Как сейчас помню: Лёша пьёт, а муж плачет.
Честно говоря, мне втайне мечталось тоже рожать Лёшу, поскольку, как я уже писала, Алёша превосходил его в размерах раза в два. Голова этого пучеглазого великана была не намного меньше моей, а потому поза меня как роженицы поражала своей нелепостью. Я была словно девочка на шаре в пояснично-крестцовом отделе. К тому же у Алёшеньки часто отваливались руки-ноги. Голова, когда не отваливалась, была прочно закреплена на одном месте, и Алёша глядел только вперёд.
Оксанкиному сыночку голову приходилось поддерживать, как настоящему, потому что иначе она откидывалась на резинке назад под несовместимым с жизнью углом.
У моего резинки не было, просто отваливалась голова.
Лёша и Алёша зачастую писались при помощи воды и чая, чтобы было больше похоже. Изредка они какались при помощи других ингредиентов. Тогда мы, с материнской покорностью или сетуя, шли в ванную и стирали вещички в тазике. По-настоящему, с порошком.
Скоро оксанкиному сыну пять лет, а сидит ли на полке Лёша — не знаю, не обращала внимания. Давно у них не была. Игрушки обычно раздают понравившимся детям или тем, у кого нет игрушек.
Алёшу я однажды отнесла в школьную театральную студию, чтобы делать дурацкую пародию на одну дурацкую пеню дурацкой какой-то певицы. Пародию я сделала, а вот Алёшу, одетого в пионерский галстук и тёмные очки с енотами, — забыла. И я почему-то очень не люблю вспоминать об этом.
Ещё смешно, что мы так и не поняли тогда по картинкам ничего насчёт пуповины. Думая о предстоящих родах, мы больше всего боялись, что нам будут развязывать пупки. Отрезать и завязывать по новой.
одно весеннее воспоминание
В седьмом классе мы с Ленкой пошли в театральную студию. Это было очень странно, поскольку Ленка была весьма лихой для таких дел натурой, а я как-то не по-хорошему тихой.

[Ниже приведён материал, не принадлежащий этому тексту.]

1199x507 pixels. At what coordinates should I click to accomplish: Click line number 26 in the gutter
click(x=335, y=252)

Студия эта была при школе и довольно дурацкая, как подмечалось ранее. Но я люблю некоторые случаи, связанные с моей театральной деятельностью. Например, как мы шли по рельсам до ДК «Дружба» и изображали ёжика в тумане. Как я должна была бросить пупса через плечо за ширму и не добросила, а в следующий раз перестаралась и попала одной дальней девочке в лоб.

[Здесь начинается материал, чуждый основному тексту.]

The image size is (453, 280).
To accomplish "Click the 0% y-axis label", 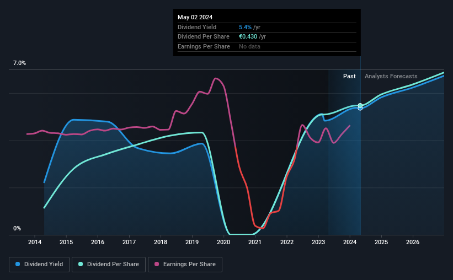I will (17, 228).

Один раз несли мы в студию кое-какой реквизит, в т. ч. пупса Алёшу, которому суждено было сыграть роль старшего вожатого Максима, в галстуке и очках. Идти было далеко, и мы, как могли, делали из этого веселье. Завернули Алёшу в настоящий младенческий конверт и поочереди изображали молодых мам с несложившейся судьбой. Поглядывали в конверт на пустые голубые глаза, ворковали нежности в пластмассовое личико.
Мимо шла молодая пара, и только начала умиляться, на нас с Ленкой глядючи, как вдруг — о, ужас! Голова, как с ней это часто бывало, отвалилась и поскакала по асфальту. Мы остались очень довольны выражением обеих пар глаз и ещё долго потом веселились. Даже как-то наелись этим выражением.
Наша преподавательница, регулярно и с редкостной переменчивостью, то именовала нас бездарностями, то восхищалась тем, какие мы все у неё талантливые. Это здорово портило нервы ученикам и ей самой, в первую очередь. Может, поэтому состав студии почти полностью менялся за год-два.
Ушли и мы, но всё-таки любые неприятные воспоминания об этой студии, с её дурацкими затеями, перекрывает звонким стуком пластмассовая голова, скачущая по асфальту в очень ясный весенний день, на виду у той остолбеневшей пары.